Stored items:
= = = = =
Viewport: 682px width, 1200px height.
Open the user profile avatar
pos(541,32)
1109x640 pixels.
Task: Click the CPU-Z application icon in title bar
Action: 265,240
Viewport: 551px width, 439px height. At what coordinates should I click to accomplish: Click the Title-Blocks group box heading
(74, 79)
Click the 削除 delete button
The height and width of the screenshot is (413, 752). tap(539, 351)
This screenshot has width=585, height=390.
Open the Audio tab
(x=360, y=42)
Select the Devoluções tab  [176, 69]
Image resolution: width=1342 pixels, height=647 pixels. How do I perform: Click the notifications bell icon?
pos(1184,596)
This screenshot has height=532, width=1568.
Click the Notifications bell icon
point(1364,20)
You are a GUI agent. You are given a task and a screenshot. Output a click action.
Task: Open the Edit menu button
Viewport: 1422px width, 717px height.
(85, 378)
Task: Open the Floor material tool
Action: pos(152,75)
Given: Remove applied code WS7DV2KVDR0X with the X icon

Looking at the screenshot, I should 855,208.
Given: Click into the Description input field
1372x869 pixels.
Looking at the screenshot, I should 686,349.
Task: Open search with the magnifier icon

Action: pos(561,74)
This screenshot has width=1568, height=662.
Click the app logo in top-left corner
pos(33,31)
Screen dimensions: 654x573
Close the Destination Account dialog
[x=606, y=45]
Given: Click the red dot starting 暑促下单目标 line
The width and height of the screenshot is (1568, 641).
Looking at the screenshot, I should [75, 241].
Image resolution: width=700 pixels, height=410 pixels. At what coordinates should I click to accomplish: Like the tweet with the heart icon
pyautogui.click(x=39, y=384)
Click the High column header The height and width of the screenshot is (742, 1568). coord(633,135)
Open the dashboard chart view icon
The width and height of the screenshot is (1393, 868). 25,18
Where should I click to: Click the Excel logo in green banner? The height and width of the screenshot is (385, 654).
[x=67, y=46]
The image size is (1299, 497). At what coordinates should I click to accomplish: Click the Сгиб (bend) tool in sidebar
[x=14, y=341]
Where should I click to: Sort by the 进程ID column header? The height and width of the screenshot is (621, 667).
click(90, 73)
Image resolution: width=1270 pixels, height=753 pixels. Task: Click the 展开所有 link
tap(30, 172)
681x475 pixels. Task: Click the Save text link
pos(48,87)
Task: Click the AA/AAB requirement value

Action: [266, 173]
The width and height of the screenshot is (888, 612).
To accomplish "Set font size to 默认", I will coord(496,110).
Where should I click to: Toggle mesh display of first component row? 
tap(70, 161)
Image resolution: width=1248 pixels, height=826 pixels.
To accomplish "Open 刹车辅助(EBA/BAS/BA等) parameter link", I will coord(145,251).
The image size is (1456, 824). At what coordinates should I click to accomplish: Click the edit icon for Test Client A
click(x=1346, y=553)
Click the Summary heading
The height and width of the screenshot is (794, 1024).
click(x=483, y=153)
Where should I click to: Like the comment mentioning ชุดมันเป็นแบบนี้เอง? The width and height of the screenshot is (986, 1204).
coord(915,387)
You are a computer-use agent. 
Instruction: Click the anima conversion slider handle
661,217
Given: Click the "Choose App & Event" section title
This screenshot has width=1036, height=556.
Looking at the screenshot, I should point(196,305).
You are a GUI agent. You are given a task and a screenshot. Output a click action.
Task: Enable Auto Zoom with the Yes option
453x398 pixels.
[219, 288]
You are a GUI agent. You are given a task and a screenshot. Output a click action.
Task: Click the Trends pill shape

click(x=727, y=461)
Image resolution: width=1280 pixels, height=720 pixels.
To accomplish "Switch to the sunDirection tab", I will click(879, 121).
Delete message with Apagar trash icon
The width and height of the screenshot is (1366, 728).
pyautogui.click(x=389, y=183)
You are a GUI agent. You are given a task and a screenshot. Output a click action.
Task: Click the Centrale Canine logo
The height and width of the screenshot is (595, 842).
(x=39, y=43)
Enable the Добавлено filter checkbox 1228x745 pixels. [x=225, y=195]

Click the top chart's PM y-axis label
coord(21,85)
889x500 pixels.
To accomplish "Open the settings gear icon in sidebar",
= = = = =
YOUR OBJECTIVE: Retype all of the lines shown above, keeping each one exact.

TASK OUTPUT:
Viewport: 682px width, 1200px height.
Open the user profile avatar
pos(541,32)
1109x640 pixels.
Task: Click the CPU-Z application icon in title bar
Action: 265,240
Viewport: 551px width, 439px height. At what coordinates should I click to accomplish: Click the Title-Blocks group box heading
(74, 79)
Click the 削除 delete button
The height and width of the screenshot is (413, 752). tap(539, 351)
This screenshot has width=585, height=390.
Open the Audio tab
(x=360, y=42)
Select the Devoluções tab  [176, 69]
Image resolution: width=1342 pixels, height=647 pixels. How do I perform: Click the notifications bell icon?
pos(1184,596)
This screenshot has height=532, width=1568.
Click the Notifications bell icon
point(1364,20)
You are a GUI agent. You are given a task and a screenshot. Output a click action.
Task: Open the Edit menu button
Viewport: 1422px width, 717px height.
(85, 378)
Task: Open the Floor material tool
Action: pos(152,75)
Given: Remove applied code WS7DV2KVDR0X with the X icon

Looking at the screenshot, I should 855,208.
Given: Click into the Description input field
1372x869 pixels.
Looking at the screenshot, I should 686,349.
Task: Open search with the magnifier icon

Action: pos(561,74)
This screenshot has width=1568, height=662.
Click the app logo in top-left corner
pos(33,31)
Screen dimensions: 654x573
Close the Destination Account dialog
[x=606, y=45]
Given: Click the red dot starting 暑促下单目标 line
The width and height of the screenshot is (1568, 641).
Looking at the screenshot, I should [75, 241].
Image resolution: width=700 pixels, height=410 pixels. At what coordinates should I click to accomplish: Like the tweet with the heart icon
pyautogui.click(x=39, y=384)
Click the High column header The height and width of the screenshot is (742, 1568). coord(633,135)
Open the dashboard chart view icon
The width and height of the screenshot is (1393, 868). 25,18
Where should I click to: Click the Excel logo in green banner? The height and width of the screenshot is (385, 654).
[x=67, y=46]
The image size is (1299, 497). At what coordinates should I click to accomplish: Click the Сгиб (bend) tool in sidebar
[x=14, y=341]
Where should I click to: Sort by the 进程ID column header? The height and width of the screenshot is (621, 667).
click(90, 73)
Image resolution: width=1270 pixels, height=753 pixels. Task: Click the 展开所有 link
tap(30, 172)
681x475 pixels. Task: Click the Save text link
pos(48,87)
Task: Click the AA/AAB requirement value

Action: [266, 173]
The width and height of the screenshot is (888, 612).
To accomplish "Set font size to 默认", I will coord(496,110).
Where should I click to: Toggle mesh display of first component row? 
tap(70, 161)
Image resolution: width=1248 pixels, height=826 pixels.
To accomplish "Open 刹车辅助(EBA/BAS/BA等) parameter link", I will coord(145,251).
The image size is (1456, 824). At what coordinates should I click to accomplish: Click the edit icon for Test Client A
click(x=1346, y=553)
Click the Summary heading
The height and width of the screenshot is (794, 1024).
click(x=483, y=153)
Where should I click to: Like the comment mentioning ชุดมันเป็นแบบนี้เอง? The width and height of the screenshot is (986, 1204).
coord(915,387)
You are a computer-use agent. 
Instruction: Click the anima conversion slider handle
661,217
Given: Click the "Choose App & Event" section title
This screenshot has width=1036, height=556.
Looking at the screenshot, I should point(196,305).
You are a GUI agent. You are given a task and a screenshot. Output a click action.
Task: Enable Auto Zoom with the Yes option
453x398 pixels.
[219, 288]
You are a GUI agent. You are given a task and a screenshot. Output a click action.
Task: Click the Trends pill shape

click(x=727, y=461)
Image resolution: width=1280 pixels, height=720 pixels.
To accomplish "Switch to the sunDirection tab", I will click(879, 121).
Delete message with Apagar trash icon
The width and height of the screenshot is (1366, 728).
pyautogui.click(x=389, y=183)
You are a GUI agent. You are given a task and a screenshot. Output a click action.
Task: Click the Centrale Canine logo
The height and width of the screenshot is (595, 842).
(x=39, y=43)
Enable the Добавлено filter checkbox 1228x745 pixels. [x=225, y=195]

Click the top chart's PM y-axis label
coord(21,85)
889x500 pixels.
To accomplish "Open the settings gear icon in sidebar",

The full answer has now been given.